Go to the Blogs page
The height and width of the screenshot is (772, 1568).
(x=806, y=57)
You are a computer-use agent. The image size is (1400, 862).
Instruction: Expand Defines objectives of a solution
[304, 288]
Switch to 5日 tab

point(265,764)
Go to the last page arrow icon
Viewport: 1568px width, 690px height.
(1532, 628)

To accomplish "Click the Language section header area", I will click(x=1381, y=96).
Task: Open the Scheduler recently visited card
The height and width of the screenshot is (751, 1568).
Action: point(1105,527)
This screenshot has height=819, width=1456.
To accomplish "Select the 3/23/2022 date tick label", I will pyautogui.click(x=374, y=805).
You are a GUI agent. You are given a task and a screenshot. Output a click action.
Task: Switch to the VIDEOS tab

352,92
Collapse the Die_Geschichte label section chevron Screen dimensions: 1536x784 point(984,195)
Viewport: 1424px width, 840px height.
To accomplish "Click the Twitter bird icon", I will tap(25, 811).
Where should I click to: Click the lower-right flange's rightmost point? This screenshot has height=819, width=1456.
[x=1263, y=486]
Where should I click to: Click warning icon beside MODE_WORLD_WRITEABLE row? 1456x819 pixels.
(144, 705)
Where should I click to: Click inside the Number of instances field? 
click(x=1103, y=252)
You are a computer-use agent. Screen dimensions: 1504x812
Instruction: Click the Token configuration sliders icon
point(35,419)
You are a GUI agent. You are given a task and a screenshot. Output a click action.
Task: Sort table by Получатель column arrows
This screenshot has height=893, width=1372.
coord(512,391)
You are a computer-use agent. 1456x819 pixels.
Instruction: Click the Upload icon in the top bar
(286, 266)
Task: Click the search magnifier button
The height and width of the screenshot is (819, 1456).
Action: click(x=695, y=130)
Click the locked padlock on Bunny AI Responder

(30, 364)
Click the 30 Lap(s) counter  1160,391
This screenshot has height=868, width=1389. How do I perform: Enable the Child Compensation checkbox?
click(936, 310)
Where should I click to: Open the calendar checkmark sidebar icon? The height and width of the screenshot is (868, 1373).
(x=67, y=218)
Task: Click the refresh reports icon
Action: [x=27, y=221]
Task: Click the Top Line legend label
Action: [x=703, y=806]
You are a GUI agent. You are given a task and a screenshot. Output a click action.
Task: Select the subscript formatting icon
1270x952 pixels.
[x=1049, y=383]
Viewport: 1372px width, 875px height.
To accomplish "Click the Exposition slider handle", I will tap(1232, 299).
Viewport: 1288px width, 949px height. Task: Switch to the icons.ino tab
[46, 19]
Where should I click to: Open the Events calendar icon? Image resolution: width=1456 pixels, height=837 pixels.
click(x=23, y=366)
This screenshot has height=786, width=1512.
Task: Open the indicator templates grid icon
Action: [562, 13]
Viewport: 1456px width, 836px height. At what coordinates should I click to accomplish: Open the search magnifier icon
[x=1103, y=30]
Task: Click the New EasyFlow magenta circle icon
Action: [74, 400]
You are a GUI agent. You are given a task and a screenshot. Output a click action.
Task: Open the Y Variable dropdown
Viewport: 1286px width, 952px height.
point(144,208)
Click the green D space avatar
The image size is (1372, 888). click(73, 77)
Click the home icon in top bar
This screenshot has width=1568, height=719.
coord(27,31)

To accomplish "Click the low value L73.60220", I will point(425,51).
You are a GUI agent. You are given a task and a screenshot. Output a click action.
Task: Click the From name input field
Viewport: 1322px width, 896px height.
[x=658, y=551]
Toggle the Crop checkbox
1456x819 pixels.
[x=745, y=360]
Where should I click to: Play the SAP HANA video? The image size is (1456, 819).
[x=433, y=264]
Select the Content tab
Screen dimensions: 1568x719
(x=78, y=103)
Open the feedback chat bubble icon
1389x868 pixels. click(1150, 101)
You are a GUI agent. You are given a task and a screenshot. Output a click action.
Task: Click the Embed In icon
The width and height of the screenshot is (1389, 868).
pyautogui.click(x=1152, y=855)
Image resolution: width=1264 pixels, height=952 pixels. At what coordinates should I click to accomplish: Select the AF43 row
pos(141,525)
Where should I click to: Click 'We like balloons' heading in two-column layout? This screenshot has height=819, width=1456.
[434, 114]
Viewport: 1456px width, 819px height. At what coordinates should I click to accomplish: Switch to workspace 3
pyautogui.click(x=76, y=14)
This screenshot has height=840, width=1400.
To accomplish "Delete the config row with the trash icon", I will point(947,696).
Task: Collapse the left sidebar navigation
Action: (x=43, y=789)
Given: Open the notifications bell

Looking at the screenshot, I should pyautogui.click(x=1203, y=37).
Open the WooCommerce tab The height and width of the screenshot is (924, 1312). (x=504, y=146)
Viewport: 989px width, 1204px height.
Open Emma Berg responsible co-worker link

Task brief. Working from the listing above, give it again word for word.

Result for this task.
Go to the Blogs page
The height and width of the screenshot is (772, 1568).
(x=806, y=57)
You are a computer-use agent. The image size is (1400, 862).
Instruction: Expand Defines objectives of a solution
[304, 288]
Switch to 5日 tab

point(265,764)
Go to the last page arrow icon
Viewport: 1568px width, 690px height.
(1532, 628)

To accomplish "Click the Language section header area", I will click(x=1381, y=96).
Task: Open the Scheduler recently visited card
The height and width of the screenshot is (751, 1568).
Action: point(1105,527)
This screenshot has height=819, width=1456.
To accomplish "Select the 3/23/2022 date tick label", I will pyautogui.click(x=374, y=805).
You are a GUI agent. You are given a task and a screenshot. Output a click action.
Task: Switch to the VIDEOS tab

352,92
Collapse the Die_Geschichte label section chevron Screen dimensions: 1536x784 point(984,195)
Viewport: 1424px width, 840px height.
To accomplish "Click the Twitter bird icon", I will tap(25, 811).
Where should I click to: Click the lower-right flange's rightmost point? This screenshot has height=819, width=1456.
[x=1263, y=486]
Where should I click to: Click warning icon beside MODE_WORLD_WRITEABLE row? 1456x819 pixels.
(144, 705)
Where should I click to: Click inside the Number of instances field? 
click(x=1103, y=252)
You are a computer-use agent. Screen dimensions: 1504x812
Instruction: Click the Token configuration sliders icon
point(35,419)
You are a GUI agent. You are given a task and a screenshot. Output a click action.
Task: Sort table by Получатель column arrows
This screenshot has height=893, width=1372.
coord(512,391)
You are a computer-use agent. 1456x819 pixels.
Instruction: Click the Upload icon in the top bar
(286, 266)
Task: Click the search magnifier button
The height and width of the screenshot is (819, 1456).
Action: click(x=695, y=130)
Click the locked padlock on Bunny AI Responder

(30, 364)
Click the 30 Lap(s) counter  1160,391
This screenshot has height=868, width=1389. How do I perform: Enable the Child Compensation checkbox?
click(936, 310)
Where should I click to: Open the calendar checkmark sidebar icon? The height and width of the screenshot is (868, 1373).
(x=67, y=218)
Task: Click the refresh reports icon
Action: [x=27, y=221]
Task: Click the Top Line legend label
Action: [x=703, y=806]
You are a GUI agent. You are given a task and a screenshot. Output a click action.
Task: Select the subscript formatting icon
1270x952 pixels.
[x=1049, y=383]
Viewport: 1372px width, 875px height.
To accomplish "Click the Exposition slider handle", I will tap(1232, 299).
Viewport: 1288px width, 949px height. Task: Switch to the icons.ino tab
[46, 19]
Where should I click to: Open the Events calendar icon? Image resolution: width=1456 pixels, height=837 pixels.
click(x=23, y=366)
This screenshot has height=786, width=1512.
Task: Open the indicator templates grid icon
Action: [562, 13]
Viewport: 1456px width, 836px height. At what coordinates should I click to accomplish: Open the search magnifier icon
[x=1103, y=30]
Task: Click the New EasyFlow magenta circle icon
Action: [74, 400]
You are a GUI agent. You are given a task and a screenshot. Output a click action.
Task: Open the Y Variable dropdown
Viewport: 1286px width, 952px height.
point(144,208)
Click the green D space avatar
The image size is (1372, 888). click(73, 77)
Click the home icon in top bar
This screenshot has width=1568, height=719.
coord(27,31)

To accomplish "Click the low value L73.60220", I will point(425,51).
You are a GUI agent. You are given a task and a screenshot. Output a click action.
Task: Click the From name input field
Viewport: 1322px width, 896px height.
[x=658, y=551]
Toggle the Crop checkbox
1456x819 pixels.
[x=745, y=360]
Where should I click to: Play the SAP HANA video? The image size is (1456, 819).
[x=433, y=264]
Select the Content tab
Screen dimensions: 1568x719
(x=78, y=103)
Open the feedback chat bubble icon
1389x868 pixels. click(1150, 101)
You are a GUI agent. You are given a task and a screenshot. Output a click action.
Task: Click the Embed In icon
The width and height of the screenshot is (1389, 868).
pyautogui.click(x=1152, y=855)
Image resolution: width=1264 pixels, height=952 pixels. At what coordinates should I click to accomplish: Select the AF43 row
pos(141,525)
Where should I click to: Click 'We like balloons' heading in two-column layout? This screenshot has height=819, width=1456.
[434, 114]
Viewport: 1456px width, 819px height. At what coordinates should I click to accomplish: Switch to workspace 3
pyautogui.click(x=76, y=14)
This screenshot has height=840, width=1400.
To accomplish "Delete the config row with the trash icon", I will point(947,696).
Task: Collapse the left sidebar navigation
Action: (x=43, y=789)
Given: Open the notifications bell

Looking at the screenshot, I should pyautogui.click(x=1203, y=37).
Open the WooCommerce tab The height and width of the screenshot is (924, 1312). (x=504, y=146)
Viewport: 989px width, 1204px height.
Open Emma Berg responsible co-worker link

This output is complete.